On Jan. 31, one of the most unusual Pro Bowl games in the history of the NFL will be played between all-stars from the AFC and the NFC. 

For the first time since the inception of the Pro Bowl in 1939, the game will actually take place before the Super Bowl.

The Pro Bowl has been the last game of every season since that year, and has featured players from both leagues since the AFC and AFL merged in 1970.

Not only is it being played at an odd time, but for the first time ever it also will not feature any players from the Super Bowl teams, because the coaches want to conserve their players for the game.

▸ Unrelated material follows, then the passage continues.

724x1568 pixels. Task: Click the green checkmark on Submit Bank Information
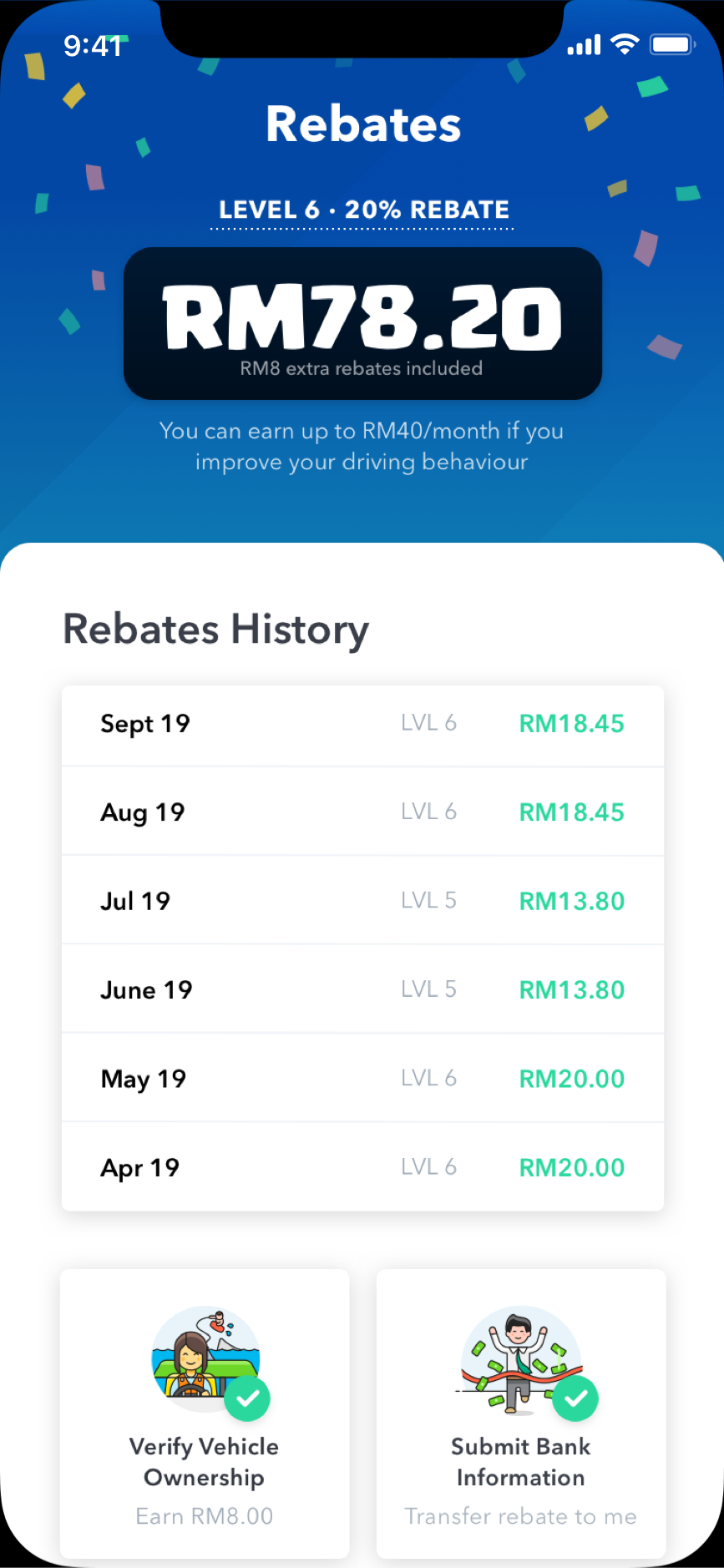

To make this an even more unusual bowl game, it will not be played at Aloha Stadium in Hawaii for the first time since 1979. This year, the game is being played at the same place as the Super Bowl — Sun Life Stadium, the home of the Miami Dolphins.

There is a logical reason for all of these changes, however. If the game were to be played the week following the Super Bowl like it usually is, it would conflict with the NBA All-Star Game, the Winter Olympics, and the Daytona 500. The game is normally aired on CBS, but this year ESPN will broadcast it, because CBS will be airing the Grammy Awards that night. On top of that, this is also the first time the game will legally be aired on internet radio, on NFL’s “Field Pass” program.

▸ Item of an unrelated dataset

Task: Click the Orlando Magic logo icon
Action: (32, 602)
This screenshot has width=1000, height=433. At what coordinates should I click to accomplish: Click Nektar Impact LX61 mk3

One would believe that a radical change to a game that has been played in the same place and the same way for so many years would cause some grumbling from fans and players, and that appears to be the case. 

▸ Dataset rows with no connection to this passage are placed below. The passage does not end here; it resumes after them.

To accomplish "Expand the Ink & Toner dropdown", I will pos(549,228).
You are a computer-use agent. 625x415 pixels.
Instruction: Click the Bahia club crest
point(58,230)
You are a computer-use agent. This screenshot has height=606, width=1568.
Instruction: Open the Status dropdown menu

Many players and coaches dislike the changed method of the Pro Bowl. According to ESPN, when the decision was announced to change the game’s location and time, Hawaii governor Linda Lingle stated, “While I am disappointed the Pro Bowl likely will not be played in Hawaii in 2010, I respect the NFL’s decision to play the post-season all-star game in the same city as the Super Bowl, one week before the Super Bowl, on a one-year test basis.” 

Indianapolis Colts quarterback Peyton Manning raised issue by bringing up the fact that if this new trend continues, as early as the 2012 the Pro Bowl could be played at a cold-weather stadium (such as Indianapolis). Hall of Fame broadcaster Al Michaels was also skeptical of the change, telling the Honolulu Star-Bulletin that “the NFL thinks playing it before the Super Bowl will add to the buzz. It won’t.” 

It will be very interesting to see how the ratings turn out for this most unusual of Pro Bowls, and if the concept will continue in the future.